Google, Meta threaten to limit services in Canada over news bill

Canada Global (Web News) According to company officials speaking to Canadian MPs, Google and Meta will stop providing access to news items if legislation requiring internet companies to pay news publishers is approved.

As part of a larger worldwide trend to have internet companies pay for journalism, Canada’s proposed legislation would require platforms, like Facebook’s parent Meta Platforms and Google’s parent Alphabet, to strike business arrangements and pay Canadian news publishers for their material.

Richard Gingras, Google’s vice president of news, testified before a Senate committee on Wednesday that if the bill is passed, Google may be required to remove links to news articles found in Canadian search results.

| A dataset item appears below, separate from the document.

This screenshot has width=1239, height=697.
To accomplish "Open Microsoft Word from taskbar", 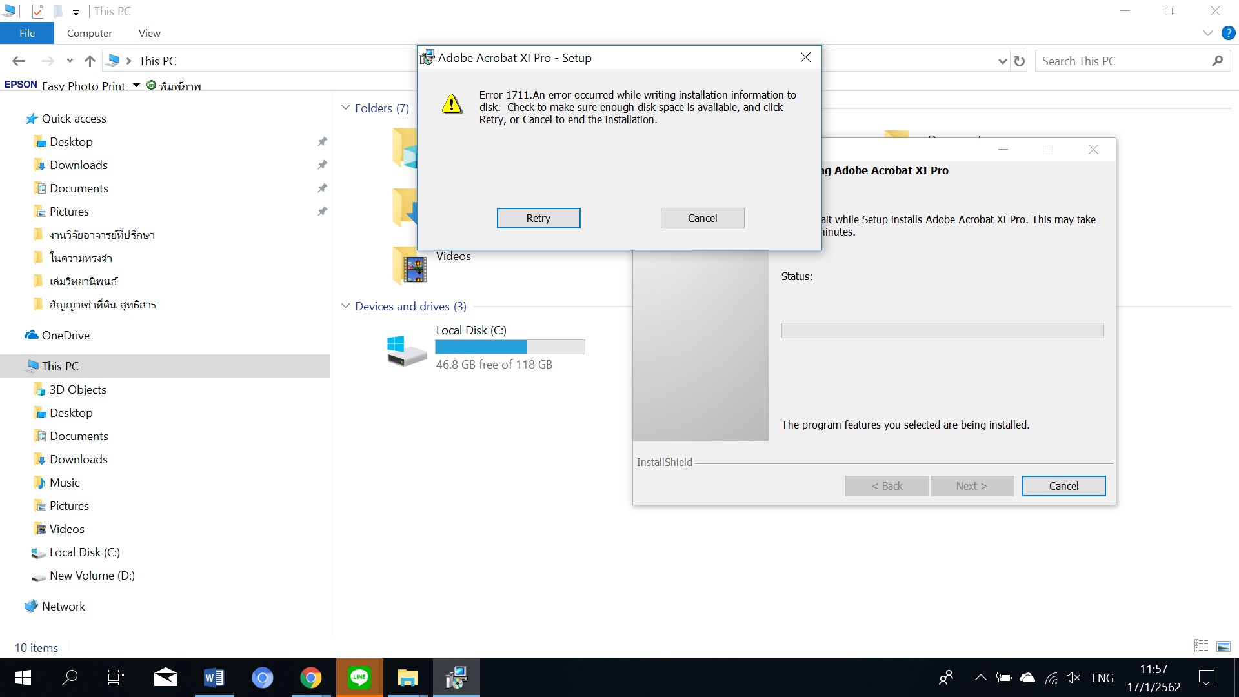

Gingras cited a “uncapped financial liability” if Google were required to compensate publishers for links to their websites.

If the bill is approved as written, Meta would also stop offering news content in Canada, according to Rachel Curran, the organization’s director of public policy in that country.

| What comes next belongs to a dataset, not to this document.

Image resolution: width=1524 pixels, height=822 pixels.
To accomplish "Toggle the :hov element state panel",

Ottawa’s proposal is comparable to a trailblazing measure that Australia approved in 2021, which also sparked threats to limit service from Google and Facebook. After the law was changed, both eventually reached agreements with Australian media companies.

Prime Minister Justin Trudeau referred to Google’s testing of limiting some Canadian customers’ access to news as a “terrible mistake” this year as a possible response to the legislation.

According to Gingras, Google linked to Canadian news publishers more than 3.6 billion times last year, assisting these businesses in generating revenue from advertisements and new subscriptions.